**Problem statement**
Could you retype the records below without changes, starting with the line containing "Open the YouTube icon link" and running through the end of the records?

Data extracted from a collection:

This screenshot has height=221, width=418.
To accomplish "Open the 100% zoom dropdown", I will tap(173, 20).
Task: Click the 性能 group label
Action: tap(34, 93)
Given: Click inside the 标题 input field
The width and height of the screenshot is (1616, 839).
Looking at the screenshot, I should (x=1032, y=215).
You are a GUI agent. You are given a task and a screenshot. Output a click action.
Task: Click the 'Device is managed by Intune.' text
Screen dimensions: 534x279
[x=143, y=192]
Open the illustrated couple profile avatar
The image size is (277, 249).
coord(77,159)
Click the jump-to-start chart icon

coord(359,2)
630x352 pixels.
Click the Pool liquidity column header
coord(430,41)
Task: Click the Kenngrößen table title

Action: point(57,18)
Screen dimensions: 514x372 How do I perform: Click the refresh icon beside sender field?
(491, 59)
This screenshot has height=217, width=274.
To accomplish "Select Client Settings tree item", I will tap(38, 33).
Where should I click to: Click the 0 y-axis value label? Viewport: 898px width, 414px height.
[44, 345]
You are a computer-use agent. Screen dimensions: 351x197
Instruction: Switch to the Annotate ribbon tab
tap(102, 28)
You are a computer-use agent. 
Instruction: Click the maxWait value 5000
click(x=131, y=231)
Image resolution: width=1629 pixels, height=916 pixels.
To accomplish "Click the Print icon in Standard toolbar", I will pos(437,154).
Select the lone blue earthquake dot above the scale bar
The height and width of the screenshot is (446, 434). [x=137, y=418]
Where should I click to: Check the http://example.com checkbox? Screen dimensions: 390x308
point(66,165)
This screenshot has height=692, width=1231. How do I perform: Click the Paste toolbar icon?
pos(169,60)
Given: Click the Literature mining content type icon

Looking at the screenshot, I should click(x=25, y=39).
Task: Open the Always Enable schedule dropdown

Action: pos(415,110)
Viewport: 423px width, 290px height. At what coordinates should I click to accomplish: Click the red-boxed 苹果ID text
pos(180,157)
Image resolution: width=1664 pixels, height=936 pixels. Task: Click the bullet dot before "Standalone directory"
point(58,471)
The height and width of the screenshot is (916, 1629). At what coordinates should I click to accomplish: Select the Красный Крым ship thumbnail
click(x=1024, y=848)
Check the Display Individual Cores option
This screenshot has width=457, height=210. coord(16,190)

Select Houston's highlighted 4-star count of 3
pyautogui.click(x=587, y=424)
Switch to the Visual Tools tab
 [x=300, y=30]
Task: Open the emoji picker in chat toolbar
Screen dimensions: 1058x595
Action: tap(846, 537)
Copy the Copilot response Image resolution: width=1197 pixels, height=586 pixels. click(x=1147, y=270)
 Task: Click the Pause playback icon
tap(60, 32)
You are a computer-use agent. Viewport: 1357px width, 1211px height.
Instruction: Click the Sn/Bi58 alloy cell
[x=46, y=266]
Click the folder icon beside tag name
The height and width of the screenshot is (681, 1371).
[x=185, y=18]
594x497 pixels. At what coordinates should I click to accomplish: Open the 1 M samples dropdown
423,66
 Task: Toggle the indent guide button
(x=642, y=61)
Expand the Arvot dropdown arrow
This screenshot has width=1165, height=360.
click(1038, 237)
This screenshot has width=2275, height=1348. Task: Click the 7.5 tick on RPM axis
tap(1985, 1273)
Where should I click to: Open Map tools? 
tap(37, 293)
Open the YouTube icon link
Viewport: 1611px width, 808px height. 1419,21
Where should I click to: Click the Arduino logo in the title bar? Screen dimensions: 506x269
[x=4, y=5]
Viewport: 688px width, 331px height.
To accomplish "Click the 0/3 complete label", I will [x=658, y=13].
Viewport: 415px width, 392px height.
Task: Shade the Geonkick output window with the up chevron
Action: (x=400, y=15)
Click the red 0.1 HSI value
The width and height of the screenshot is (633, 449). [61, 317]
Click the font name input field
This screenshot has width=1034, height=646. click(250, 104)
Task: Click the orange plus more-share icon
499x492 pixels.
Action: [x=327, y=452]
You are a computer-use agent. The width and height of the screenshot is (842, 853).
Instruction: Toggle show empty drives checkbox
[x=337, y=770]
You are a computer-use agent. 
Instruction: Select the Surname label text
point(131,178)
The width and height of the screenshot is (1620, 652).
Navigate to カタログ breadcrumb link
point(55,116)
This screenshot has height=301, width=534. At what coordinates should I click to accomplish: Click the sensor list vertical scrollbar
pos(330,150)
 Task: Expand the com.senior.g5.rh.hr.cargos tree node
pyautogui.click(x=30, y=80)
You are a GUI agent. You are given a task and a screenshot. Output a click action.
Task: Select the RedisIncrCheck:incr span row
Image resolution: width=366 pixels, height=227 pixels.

**Finished exercise**
Open the YouTube icon link
Viewport: 1611px width, 808px height. 1419,21
Where should I click to: Click the Arduino logo in the title bar? Screen dimensions: 506x269
[x=4, y=5]
Viewport: 688px width, 331px height.
To accomplish "Click the 0/3 complete label", I will [x=658, y=13].
Viewport: 415px width, 392px height.
Task: Shade the Geonkick output window with the up chevron
Action: (x=400, y=15)
Click the red 0.1 HSI value
The width and height of the screenshot is (633, 449). [61, 317]
Click the font name input field
This screenshot has width=1034, height=646. click(250, 104)
Task: Click the orange plus more-share icon
499x492 pixels.
Action: [x=327, y=452]
You are a computer-use agent. The width and height of the screenshot is (842, 853).
Instruction: Toggle show empty drives checkbox
[x=337, y=770]
You are a computer-use agent. 
Instruction: Select the Surname label text
point(131,178)
The width and height of the screenshot is (1620, 652).
Navigate to カタログ breadcrumb link
point(55,116)
This screenshot has height=301, width=534. At what coordinates should I click to accomplish: Click the sensor list vertical scrollbar
pos(330,150)
 Task: Expand the com.senior.g5.rh.hr.cargos tree node
pyautogui.click(x=30, y=80)
You are a GUI agent. You are given a task and a screenshot. Output a click action.
Task: Select the RedisIncrCheck:incr span row
Image resolution: width=366 pixels, height=227 pixels.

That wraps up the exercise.